DIRECTIONS —
• 1. Answer these questions using the post about upcoming digital culture events.
(a) On what date is the Sydney stop?
(b) Where is THATCamp Canberra taking place?
(c) With whom does the writer mention learning about coding and mashing at the Friday bootcamp sessions?
• 2. Write a continuation of the post about upcoming digital culture events, starting right after its final sentence.

TEXT UNDER STUDY —
- - - -
Is there value in creating a model or guidelines to create an easy-to-implement platform for communities that want to harvest their shoeboxes? What features need to be included beside:

  • rights management
  • remix
  • best metadata schema
  • conversion to standardised file formats
  • exposure to search engines
How would one co-locate these records with official datasets so that together they tell a complete story?
Is there a role for public libraries as physical places to collect these stories and as virtual places to create platforms for these stories?

 

In a quest to be sparked into ecstatic action toward choosing a PhD topic, I am travelling interstate next week to mix with people who know much more than me about digital culture and about massaging large datasets for cultural good.

Digital Cultural Sphere event

First stop, 6 October is in Sydney to be part of the government consultation on the National Cultural Policy discussion paper. Senator Kate Lundy and Minister Simon Crean are meeting with members of the traditional core arts sectors, creative industries and the cultural sector such as libraries archives and museums. How did I get to be part of it? I just registered at Eventbrite and received support from my workplace to attend. I am not going as an expert, but I am going as a someone who wants to learn as much as I can from the other participants and contribute my point of view if it is useful. Particularly interesting to me are parts of the report that emphasise using new technologies, inclusiveness and telling stories of people in Australia. The event will be livestreamed via video. If you want to contribute feedback or learn more about the discussions taking place around the policy – and I would suggest that this is an important thing for librarians to do – there are many social media avenues available right now and up to the 21 October .


THATCamp Canberra

THATCamp Canberra is a three day unconference for The Humanities And Technology, taking place at the University of Canberra 7-10 October . I have been meaning to blog about it for the last few weeks to encourage as many library types of folk as possible to join in. I know that there are quite a few library folk listed on the page of profiles of the campers, but I would love to see more who would like to work with me on a project to get hands dirty and build a library-y digital data-ish SOMETHING during the weekend.

I will be happy if all I do is learn from the datawonks and codingmavens who care about smooshing cultural data to tell stories. I will be especially happy to attend the Friday bootcamp sessions. Who wouldn’t want to learn about coding and mashing with Paul Hagon or work through an imaginary research project to learn more about Google Refine ?
- - - -
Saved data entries
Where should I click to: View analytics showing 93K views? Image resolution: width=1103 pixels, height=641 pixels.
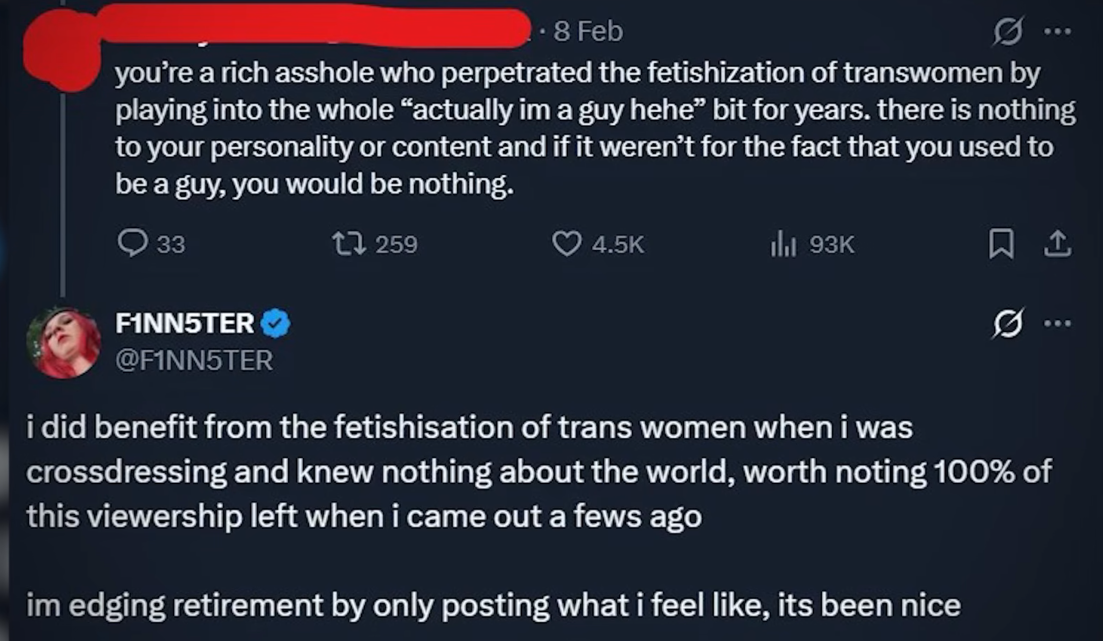(x=783, y=243)
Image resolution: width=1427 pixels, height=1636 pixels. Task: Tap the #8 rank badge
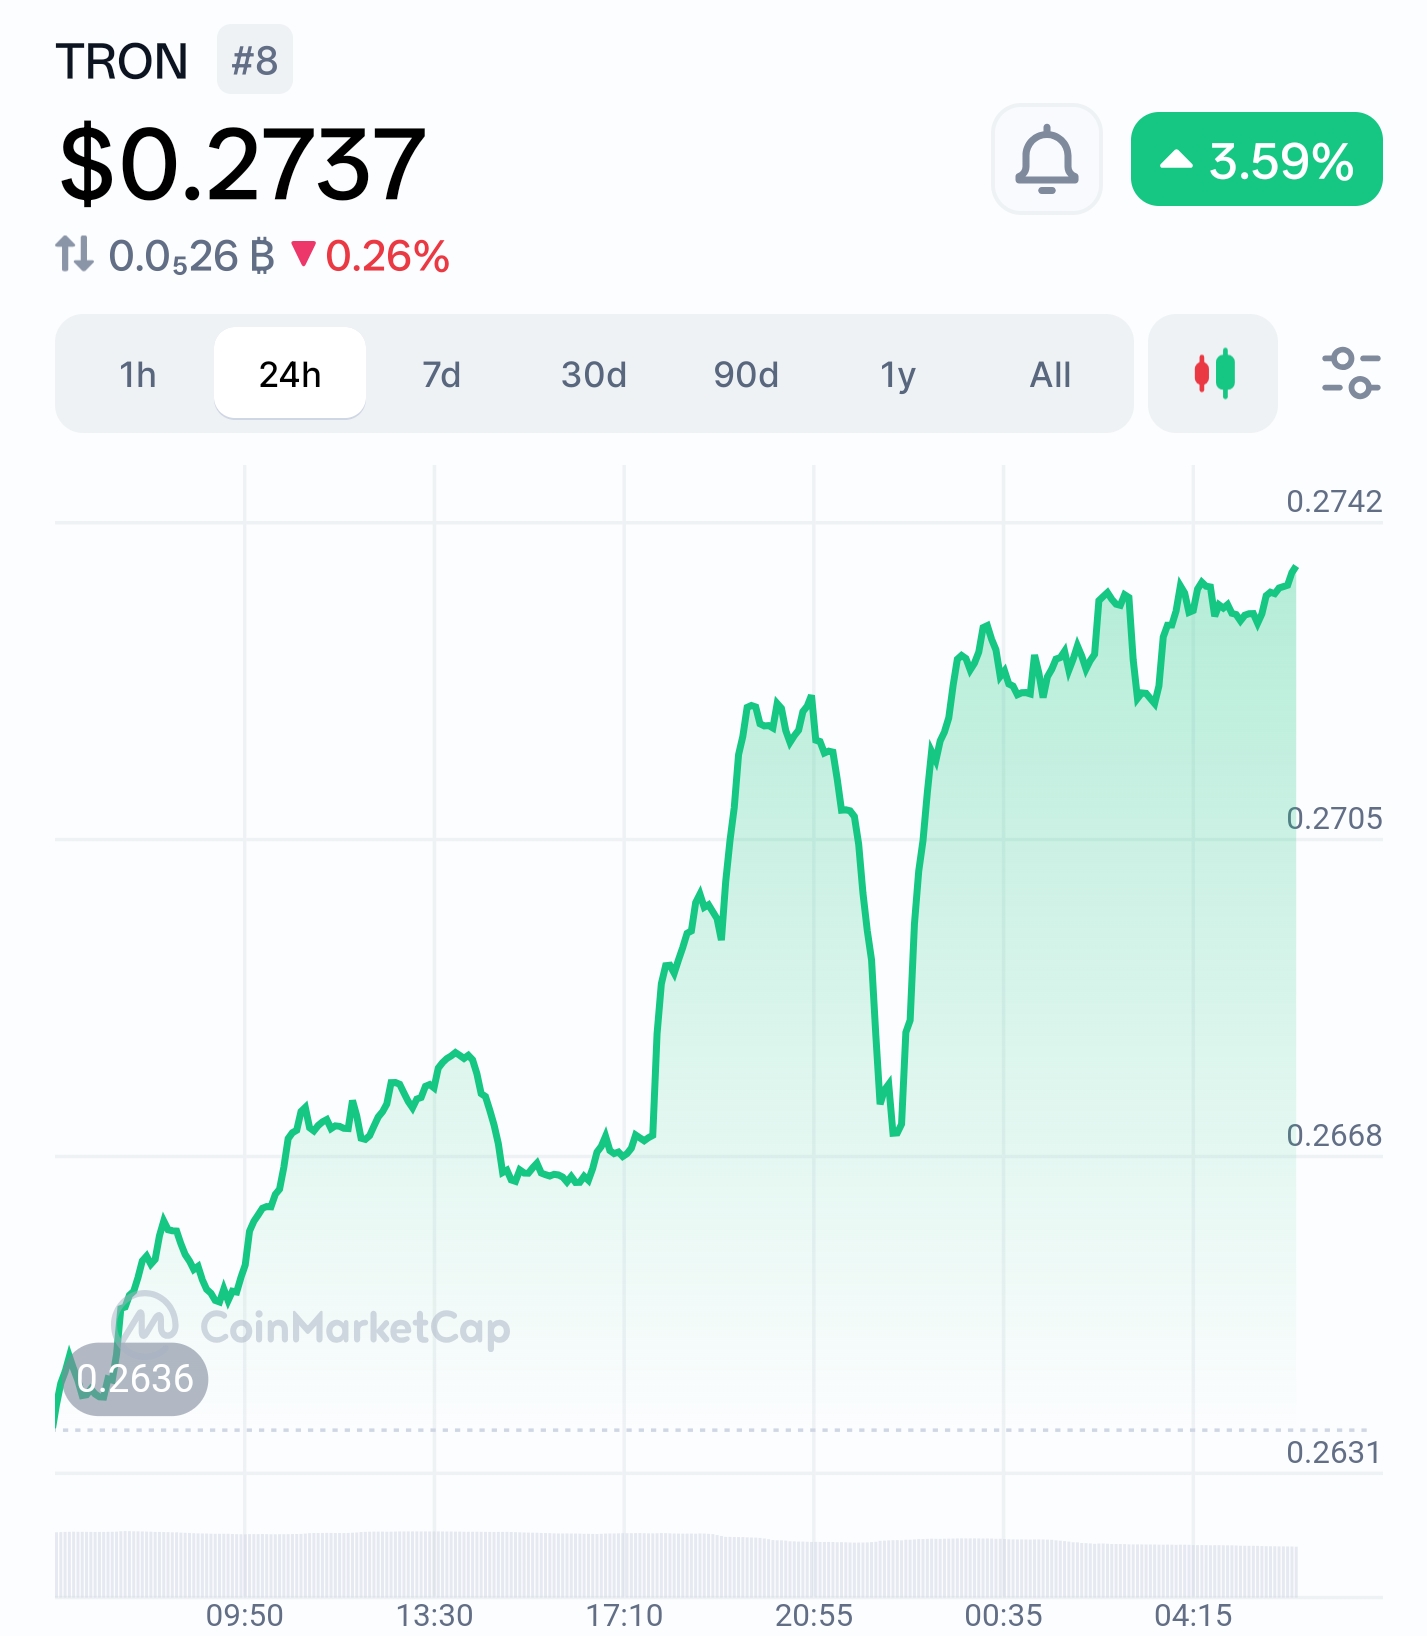(x=255, y=60)
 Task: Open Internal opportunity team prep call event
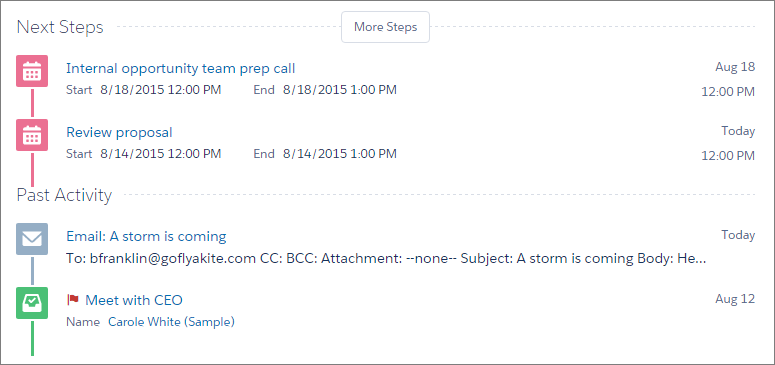click(181, 68)
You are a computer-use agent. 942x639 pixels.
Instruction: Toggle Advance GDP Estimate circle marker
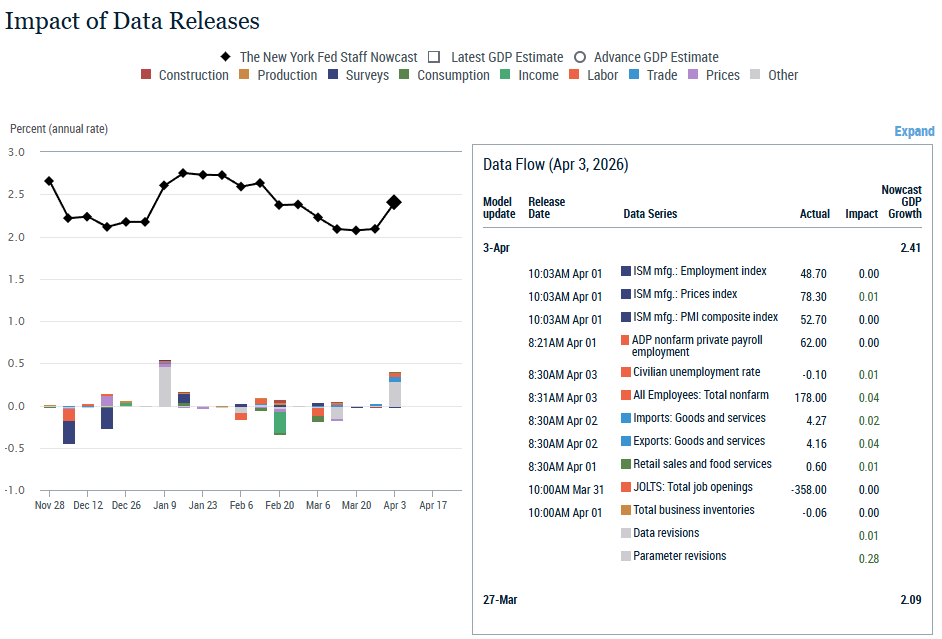click(x=580, y=57)
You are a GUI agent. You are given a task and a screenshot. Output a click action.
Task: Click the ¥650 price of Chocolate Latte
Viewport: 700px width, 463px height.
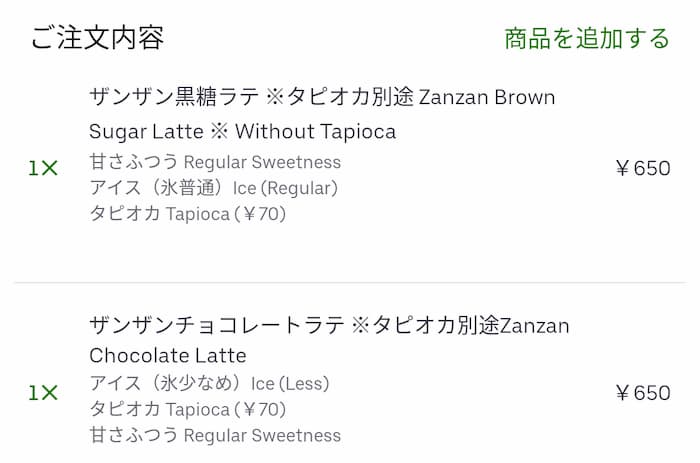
- - - -
ANSWERS BY ITEM —
• 1.
(a) 6 October
(b) The University of Canberra
(c) Paul Hagon

• 2.
 I want to fall in love – with a potential research topic

My aim from the week – rather lofty – is to find a PhD topic that I think I can work on for six years part-time and will be happy to have people perceive me to be “expert” in. I know some of the things I am seeking in a topic. I want:

  • to make or do or build something new like a tool or crunch a whole lot of data
  • NOT to ask a whole bunch of people about their opinions or synthesize and reinterpret only previous research
  • something that does not feel like naval gazing
  • something that I think will do some good in the world-  like be useful for people in developing countries or provide a foundation or model that will help other people to be useful
  • something where the time span – six years – works to my advantage, which suggests some kind of longitudinal study
  • something where I get to play with really cool technology that does not become out of date or redundant over the life of the project
  • something that forces me to learn some rudimentary coding and love it
  • something that somehow fits in with my interests in data remix and preserving community stories and people working together outside traditional organisational structures and acknowledging all voices and letting them be heard and community ownership and community contribution and creativity and fun and …
Actually, even if I have just three conversations with really smart and compassionate people where I learn as much in half an hour as I sometimes learn in a week, then I will return home happy. Luckily for me, this seems to be an extremely regular occurance for me at this type of event.